We are now going to draw samples from this population distribution, take the mean and repeat this process!

Below, draw one sample.

set.seed(2)

samp_2 <- rs_pop |>
  sample_n(size = 50) |>
  summarize(x_bar = mean(x))

samp_2
# A tibble: 1 × 1
  x_bar
  <dbl>
1  18.9

To make a distribution of sample means…. we need to do this process over and over and over again. Let’s do this below.

set.seed(333) 

sampling <- rs_pop |>
  rep_sample_n(size = 50, reps = 5000) |>
  group_by(replicate) |>
  summarize(xbar = mean(x))

Now, create a histogram of the sample means below. But, before you do…. please answer the following question:

– Do you expect this distribution to be normally distributed or not? Justify your answer?

Yes! We meet the sample size requirement. n greater than 30

sampling |> 
  ggplot(
    aes(x = xbar)
  ) + 
  geom_histogram()
`stat_bin()` using `bins = 30`. Pick better value with `binwidth`.

We know that the mean of our sampling distribution should be about the same as the mean of our population distribution.
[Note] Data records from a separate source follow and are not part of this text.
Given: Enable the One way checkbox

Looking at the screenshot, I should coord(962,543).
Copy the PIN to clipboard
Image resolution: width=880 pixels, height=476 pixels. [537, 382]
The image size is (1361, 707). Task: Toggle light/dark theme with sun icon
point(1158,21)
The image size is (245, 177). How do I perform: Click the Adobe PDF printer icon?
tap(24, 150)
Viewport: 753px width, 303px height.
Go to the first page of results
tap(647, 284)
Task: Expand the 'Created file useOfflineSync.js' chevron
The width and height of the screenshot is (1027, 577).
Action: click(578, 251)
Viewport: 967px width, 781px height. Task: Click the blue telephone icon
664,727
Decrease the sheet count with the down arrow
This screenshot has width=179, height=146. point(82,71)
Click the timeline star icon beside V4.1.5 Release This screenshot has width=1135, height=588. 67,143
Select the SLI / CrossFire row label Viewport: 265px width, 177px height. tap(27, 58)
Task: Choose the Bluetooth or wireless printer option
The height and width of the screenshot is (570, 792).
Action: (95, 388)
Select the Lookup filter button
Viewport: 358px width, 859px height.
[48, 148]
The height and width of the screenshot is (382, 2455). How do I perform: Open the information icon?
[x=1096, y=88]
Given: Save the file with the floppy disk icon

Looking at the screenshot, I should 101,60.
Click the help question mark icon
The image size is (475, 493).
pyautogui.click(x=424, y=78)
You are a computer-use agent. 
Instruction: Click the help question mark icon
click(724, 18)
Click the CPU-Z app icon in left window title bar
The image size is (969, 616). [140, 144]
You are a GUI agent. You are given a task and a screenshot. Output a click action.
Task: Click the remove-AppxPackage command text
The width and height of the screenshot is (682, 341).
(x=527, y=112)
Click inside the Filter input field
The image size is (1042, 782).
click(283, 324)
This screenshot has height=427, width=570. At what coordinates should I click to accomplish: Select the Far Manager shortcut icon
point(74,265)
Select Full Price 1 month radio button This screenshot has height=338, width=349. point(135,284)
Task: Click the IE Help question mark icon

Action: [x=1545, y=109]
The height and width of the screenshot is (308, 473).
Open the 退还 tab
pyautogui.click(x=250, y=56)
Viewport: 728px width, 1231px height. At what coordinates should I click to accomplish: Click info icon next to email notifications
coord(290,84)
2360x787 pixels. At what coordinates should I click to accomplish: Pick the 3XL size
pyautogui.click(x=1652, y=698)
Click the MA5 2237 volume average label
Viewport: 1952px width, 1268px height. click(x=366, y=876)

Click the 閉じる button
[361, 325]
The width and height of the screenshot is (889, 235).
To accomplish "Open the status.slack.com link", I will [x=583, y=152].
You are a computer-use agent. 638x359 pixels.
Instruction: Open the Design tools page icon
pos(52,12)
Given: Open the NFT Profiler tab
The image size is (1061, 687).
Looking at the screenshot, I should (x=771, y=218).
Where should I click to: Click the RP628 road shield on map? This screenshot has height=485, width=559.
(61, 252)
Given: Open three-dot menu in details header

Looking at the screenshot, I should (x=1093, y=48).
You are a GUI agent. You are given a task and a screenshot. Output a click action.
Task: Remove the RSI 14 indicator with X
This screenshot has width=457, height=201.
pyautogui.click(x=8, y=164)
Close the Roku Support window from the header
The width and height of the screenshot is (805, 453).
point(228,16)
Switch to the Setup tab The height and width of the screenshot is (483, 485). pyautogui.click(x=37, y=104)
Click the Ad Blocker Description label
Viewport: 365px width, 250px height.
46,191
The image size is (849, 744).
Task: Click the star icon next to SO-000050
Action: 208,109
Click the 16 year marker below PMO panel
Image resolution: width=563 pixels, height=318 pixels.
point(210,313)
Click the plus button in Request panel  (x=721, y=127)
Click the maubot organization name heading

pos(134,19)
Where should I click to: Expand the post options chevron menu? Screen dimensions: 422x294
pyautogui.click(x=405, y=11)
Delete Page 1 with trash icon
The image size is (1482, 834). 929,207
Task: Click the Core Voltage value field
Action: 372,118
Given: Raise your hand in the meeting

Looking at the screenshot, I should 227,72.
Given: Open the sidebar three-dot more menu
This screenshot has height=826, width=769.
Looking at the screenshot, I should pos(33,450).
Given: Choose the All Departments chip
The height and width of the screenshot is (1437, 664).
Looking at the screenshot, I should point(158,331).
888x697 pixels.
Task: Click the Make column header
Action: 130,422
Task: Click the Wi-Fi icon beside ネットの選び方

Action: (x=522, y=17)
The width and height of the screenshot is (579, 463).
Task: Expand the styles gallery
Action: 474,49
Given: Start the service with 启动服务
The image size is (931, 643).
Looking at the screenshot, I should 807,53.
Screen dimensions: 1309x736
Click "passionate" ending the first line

Check this below:

sampling |>
  summarize(m = mean(xbar))
# A tibble: 1 × 1
      m
  <dbl>
1  16.6
rs_pop |>
  summarize(m = mean(x))
# A tibble: 1 × 1
      m
  <dbl>
1  16.6

Takeaway And we can use this to create confidence intervals for our population parameter of interest (much like we can with bootstrap methods)

Small Sample Size

Now, let’s change our sample size to 3, violating as assumption of the CLT, and see how it impacts our sampling distribution.

set.seed(333) 

sampling <- rs_pop |>
  rep_sample_n(size = 3, reps = 5000) |>
  group_by(replicate) |>
  summarize(xbar = mean(x))

Again, create a histogram of the sample means and comment on the shape of the distribution below.

sampling |>
  ggplot(
    aes(x = xbar)
  ) + 
  geom_histogram()
`stat_bin()` using `bins = 30`. Pick better value with `binwidth`.

The histogram is skewed right

Central Limit Theorem vs Bootstrapping

Now, we will use each method to calculate 95% confidence intervals for true mean flipper length of penguins using each method.

Bootstrap Confidence Interval

penguins2 <- penguins |>
  filter(species !="Gentoo")

boot_df <- penguins2 |>
  specify(response = flipper_length_mm , explanatory = species) |>
  generate(reps = 20000, type = "bootstrap") |>
  calculate(stat = "diff in means")
Dropping unused factor levels Gentoo from the supplied explanatory variable 'species'.
Warning: Removed 1 rows containing missing values.
Warning: The statistic is based on a difference or ratio; by default, for
difference-based statistics, the explanatory variable is subtracted in the
order "Adelie" - "Chinstrap", or divided in the order "Adelie" / "Chinstrap"
for ratio-based statistics. To specify this order yourself, supply `order =
c("Adelie", "Chinstrap")` to the calculate() function.

Now, let’s use boot_dfto create our 95% confidence interval.

boot_df |> 
  summarize(lower = quantile(stat , 0.025),
            upper = quantile(stat , 0.975))
# A tibble: 1 × 2
  lower upper
  <dbl> <dbl>
1 -7.86 -3.87

Interpret your 95% confidence interval in the context of the problem below:

We are 95% confident that the true mean flipper length for penguins is between 199 and 202 mm.

CLT

Are we justified to use CLT to create a 95% confidence interval? Why or why not?

Independence - We will assume this is a random sample of all penguins

Sample Size - 344 greater than 30

Fill in the following code to calculate a 95% CI using the CLT

penguins |> 
  summarize(m = mean(flipper_length_mm , na.rm = T))
# A tibble: 1 × 1
      m
  <dbl>
1  201.
est_mu <- 201
est_sigma <- sd(penguins$flipper_length_mm , na.rm = T) / sqrt(344)

qnorm(c(0.025, 0.975), est_mu, est_sigma)
[1] 199.514 202.486

Is the CI from CLT the same or different than the one using bootstrap methods?

The Same

BUT

These were only roughly the same because of a large sample size. With a small sample size, we need to use a distribution different from Normal. See AE-19!